= Alexander Doniphan Wallace =

American mathematician

Alexander Doniphan Wallace (21 August 1905, in Hampton, Virginia, USA – 16 October 1985, in New Orleans, USA) was an American mathematician who introduced proximity spaces.

Wallace received from the University of Virginia B.A. in 1935, M.A. in 1936 and Ph.D. in 1940. He was an instructor at Princeton University in 1940–1941 and became an assistant professor in mathematics at the University of Pennsylvania in 1941 and remained there until 1947. He was a professor and chair of the mathematics department at Tulane University in 1947–1963. From 1963 until his retirement in 1973 he was a mathematics professor at the University of Florida.

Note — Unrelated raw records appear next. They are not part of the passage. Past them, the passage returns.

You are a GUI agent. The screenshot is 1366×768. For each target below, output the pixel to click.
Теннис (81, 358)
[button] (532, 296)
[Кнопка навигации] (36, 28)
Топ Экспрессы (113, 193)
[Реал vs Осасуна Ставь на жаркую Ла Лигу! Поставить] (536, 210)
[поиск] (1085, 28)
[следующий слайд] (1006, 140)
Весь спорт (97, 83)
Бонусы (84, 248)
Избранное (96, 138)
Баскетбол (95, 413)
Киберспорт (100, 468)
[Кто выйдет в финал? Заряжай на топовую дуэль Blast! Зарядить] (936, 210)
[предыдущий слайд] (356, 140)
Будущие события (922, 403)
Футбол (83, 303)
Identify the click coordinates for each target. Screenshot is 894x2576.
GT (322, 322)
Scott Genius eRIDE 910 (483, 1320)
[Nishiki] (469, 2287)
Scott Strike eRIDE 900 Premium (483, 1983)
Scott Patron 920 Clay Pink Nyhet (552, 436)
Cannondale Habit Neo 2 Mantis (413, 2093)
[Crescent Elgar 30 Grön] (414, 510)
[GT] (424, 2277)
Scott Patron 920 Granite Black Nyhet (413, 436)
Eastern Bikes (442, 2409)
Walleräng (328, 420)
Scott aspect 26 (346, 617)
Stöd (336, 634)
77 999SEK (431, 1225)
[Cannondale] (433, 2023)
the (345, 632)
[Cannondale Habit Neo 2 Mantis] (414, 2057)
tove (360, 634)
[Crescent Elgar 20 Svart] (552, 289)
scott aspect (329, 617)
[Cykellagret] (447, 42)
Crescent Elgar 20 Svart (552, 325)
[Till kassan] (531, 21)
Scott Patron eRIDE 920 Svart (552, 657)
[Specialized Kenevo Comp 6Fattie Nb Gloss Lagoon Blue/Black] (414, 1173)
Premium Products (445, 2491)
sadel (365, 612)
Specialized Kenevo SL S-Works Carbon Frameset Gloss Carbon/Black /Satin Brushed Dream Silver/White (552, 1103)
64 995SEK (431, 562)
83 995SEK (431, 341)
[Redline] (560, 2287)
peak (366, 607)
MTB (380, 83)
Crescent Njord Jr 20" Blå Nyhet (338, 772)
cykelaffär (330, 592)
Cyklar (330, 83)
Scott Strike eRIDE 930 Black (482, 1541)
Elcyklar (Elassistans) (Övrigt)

His doctoral students include Chung Tao Yang.

==Selected articles==
- Wallace, A. D. (1961). "A theorem on acyclicity"
- Wallace, A. D. (1960). "Remarks on affine semigroups"
- Wallace, Alexander Doniphan (1958). "Factoring a lattice"
- Koch, Robert J. (1958). "Admissibility of semigroup structures on continua"
- Wallace, A. D. (1957). "The peripheral character of central elements of a lattice"
- Wallace, A. D. (1955). "The structure of topological semigroups"
- Wallace, A. D. (1955). "The position of $C$-sets in semigroups"
- Wallace, A. D. (1955). "Struct ideals"
- Wallace, A. D. (1954). "Topological invariance of ideals in mobs"
- Wallace, A. D. (1954). "Partial order and indecomposability"
- Wallace, A. D. (1953). "Boolean rings and cohomology"
- Wallace, A. D. (1951). "Extensional invariance"
- Wallace, A. D. (1949). "Cyclic invariance under multi-valued maps"
- Wallace, A. D. (1946). "Extension sets"
- Wallace, A. D. (1945). "Dimensional types"
- Wallace, A. D. (1945). "A fixed-point theorem"
- Wallace, A. D. (1941). "The acyclic elements of a Peano space"
- Wallace, A. D. (1941). "A fixed-point theorem for trees"
- Wallace, A. D. (1939). "On non-boundary sets"
- Hall, Dick W. (1939). "Some invariants under monotone transformations"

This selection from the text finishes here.